Next: , Previous: Substituting expressions, Up: Methods and functions


5.4 Pattern matching and advanced substitutions

GiNaC allows the use of patterns for checking whether an expression is of a certain form or contains subexpressions of a certain form, and for substituting expressions in a more general way.

A pattern is an algebraic expression that optionally contains wildcards. A wildcard is a special kind of object (of class wildcard) that represents an arbitrary expression. Every wildcard has a label which is an unsigned integer number to allow having multiple different wildcards in a pattern. Wildcards are printed as ‘$label’ (this is also the way they are specified in ginsh). In C++ code, wildcard objects are created with the call

     ex wild(unsigned label = 0);

which is simply a wrapper for the wildcard() constructor with a shorter name.
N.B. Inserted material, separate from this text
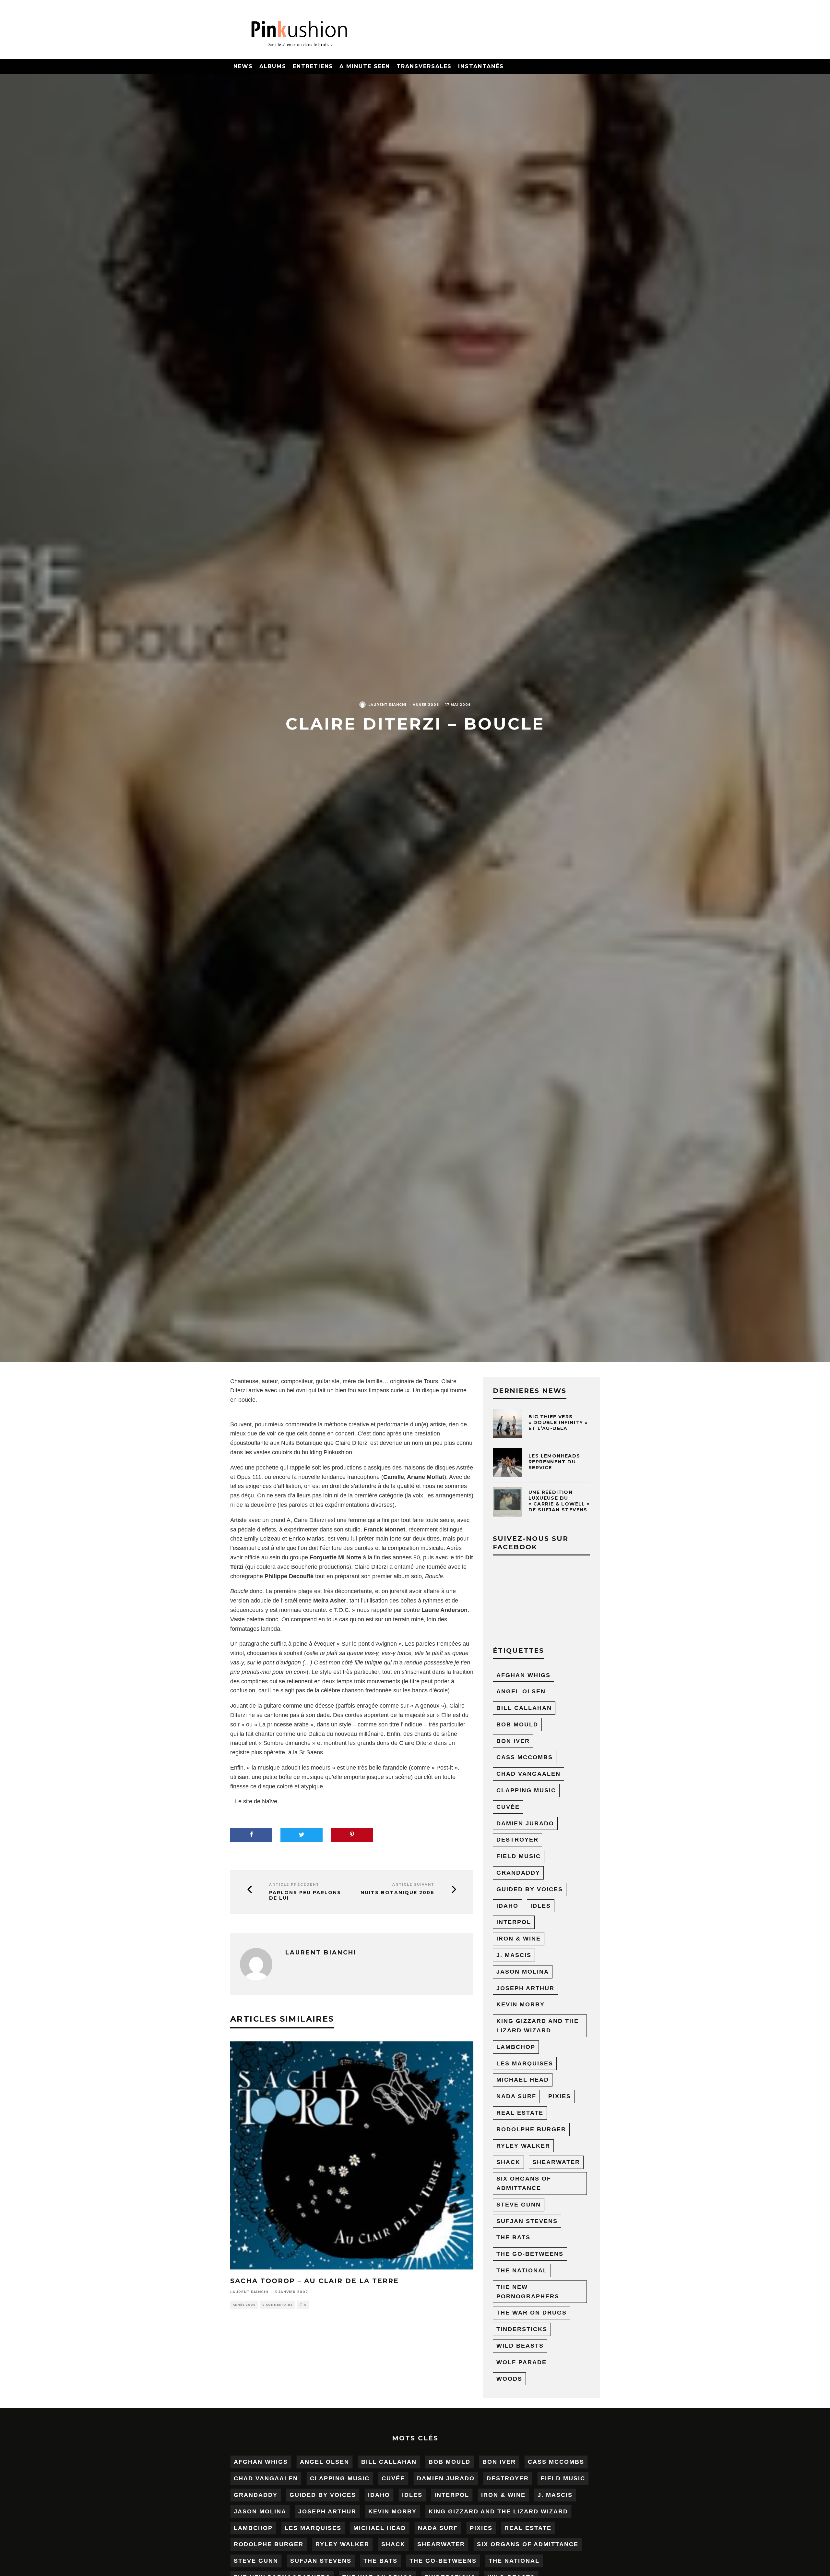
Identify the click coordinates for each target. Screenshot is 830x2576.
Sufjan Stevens (527, 2221)
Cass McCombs (524, 1757)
Some examples for patterns:

Constructed as Output as
wild() $0
pow(x,wild()) x^$0
atan2(wild(1),wild(2)) atan2($1,$2)
indexed(A,idx(wild(),3)) A.$0

Notes:

5.4.1 Matching expressions

The most basic application of patterns is to check whether an expression matches a given pattern. This is done by the function

     bool ex::match(const ex & pattern);
     bool ex::match(const ex & pattern, exmap& repls);

This function returns true when the expression matches the pattern and false if it doesn't. If used in the second form, the actual subexpressions matched by the wildcards get returned in the associative array repls with ‘wildcard’ as a key. If match() returns false, repls remains unmodified.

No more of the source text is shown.